Guide to Tuplets Against 5 (3:5, 7:5, 9:5, 4:5 and so on)

• Jan 6, 2018 - 15:43

As far as I know the Musescore handbook does not have any guide to this nor any intuitive way to do this.

Say you have the following measure of music:

image1.png

and for the last portion you wish to have a triplet take up the entire space of the rests. In Musescore it initially seems that you are unable to do this; creating any kind of tuplet highlighting the rests in any order only establishes two separate tuplets, not one tuplet lasting that entire period of time. Furthermore, the "other tuplet" input still fails as it does not allow you to select more than one note or rest:

image2.png

So one might be led to believe that one cannot create a tuplet of this length. However, this is incorrect; the solution for this simply is more roundabout than should be necessary. One must create a measure of 5/X, where X is subdivision of course. Doing this gives you measures of whatever it is -- in our example, measures of 5/16 -- however the rests in these measures are marked as a whole rest, rather than 5 sixteenth notes. This, as far as I am aware, is the only way to create a tuplet against 5. Therefore, say I want the notes in my 3:5 tuplet at the end of our measure to be, in order, D5 C5 Ab4, then I would end up with the following in the 5/16 bar:

image3.png

From here I can simply copy/paste that bit into where I need it to be, and now I have my 3:5 tuplet:

image4.png

Hopefully this helps whoever needs it. I only found one forum post from almost exactly a year ago asking how to create a 12:5 tuplet ( https://musescore.org/en/node/166191 ). The general idea however should be useful to at least some people.

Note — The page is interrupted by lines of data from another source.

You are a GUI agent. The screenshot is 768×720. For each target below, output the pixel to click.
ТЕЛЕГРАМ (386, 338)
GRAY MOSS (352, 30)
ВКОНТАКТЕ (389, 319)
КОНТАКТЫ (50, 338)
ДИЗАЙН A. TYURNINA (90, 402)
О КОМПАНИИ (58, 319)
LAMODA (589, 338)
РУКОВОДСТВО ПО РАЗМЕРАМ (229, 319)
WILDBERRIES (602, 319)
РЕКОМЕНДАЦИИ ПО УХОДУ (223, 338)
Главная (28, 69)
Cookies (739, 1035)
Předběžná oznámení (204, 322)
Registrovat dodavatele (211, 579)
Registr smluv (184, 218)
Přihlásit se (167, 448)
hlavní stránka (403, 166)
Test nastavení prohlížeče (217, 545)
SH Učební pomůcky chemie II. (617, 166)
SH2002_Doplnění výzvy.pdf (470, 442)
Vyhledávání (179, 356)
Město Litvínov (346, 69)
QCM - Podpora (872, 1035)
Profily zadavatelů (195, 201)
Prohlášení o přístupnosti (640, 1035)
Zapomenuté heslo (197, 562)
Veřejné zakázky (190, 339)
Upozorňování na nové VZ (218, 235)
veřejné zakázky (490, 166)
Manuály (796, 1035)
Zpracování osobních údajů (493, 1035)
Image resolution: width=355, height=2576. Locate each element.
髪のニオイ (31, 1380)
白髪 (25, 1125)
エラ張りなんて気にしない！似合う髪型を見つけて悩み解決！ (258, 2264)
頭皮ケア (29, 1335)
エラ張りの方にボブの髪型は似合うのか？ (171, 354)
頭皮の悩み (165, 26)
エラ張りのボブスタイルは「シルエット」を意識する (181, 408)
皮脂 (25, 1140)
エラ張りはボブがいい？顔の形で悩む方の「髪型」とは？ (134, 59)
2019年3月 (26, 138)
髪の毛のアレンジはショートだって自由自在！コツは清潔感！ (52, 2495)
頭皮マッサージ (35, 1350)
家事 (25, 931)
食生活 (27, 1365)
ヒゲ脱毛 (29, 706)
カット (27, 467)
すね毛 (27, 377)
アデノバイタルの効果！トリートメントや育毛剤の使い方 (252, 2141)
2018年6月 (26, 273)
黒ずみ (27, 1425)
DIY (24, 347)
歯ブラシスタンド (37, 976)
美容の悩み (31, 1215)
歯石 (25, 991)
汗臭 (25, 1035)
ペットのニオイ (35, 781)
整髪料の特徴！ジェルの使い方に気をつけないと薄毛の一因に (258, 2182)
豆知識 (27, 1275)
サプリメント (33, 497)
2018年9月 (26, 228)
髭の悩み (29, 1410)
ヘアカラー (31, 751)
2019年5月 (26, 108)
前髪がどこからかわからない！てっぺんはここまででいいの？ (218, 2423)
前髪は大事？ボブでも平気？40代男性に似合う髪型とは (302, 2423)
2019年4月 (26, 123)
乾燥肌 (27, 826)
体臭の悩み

Hopefully in the future there is an intuitive way to do this.


Comments

Excellent! Thanks so much for this it is exactly what I was looking for. My issue was with inputting this measure. I had to break it into three measures and then combine them, I was going crazy trying to figure it out, for over an hour before I found your post. Thanks again!
4-5-tuplet.JPG

Say I wrote a triplet within a half rest, is there a way to only keep that first beat of the triplet and cut and discard the other 2 beats?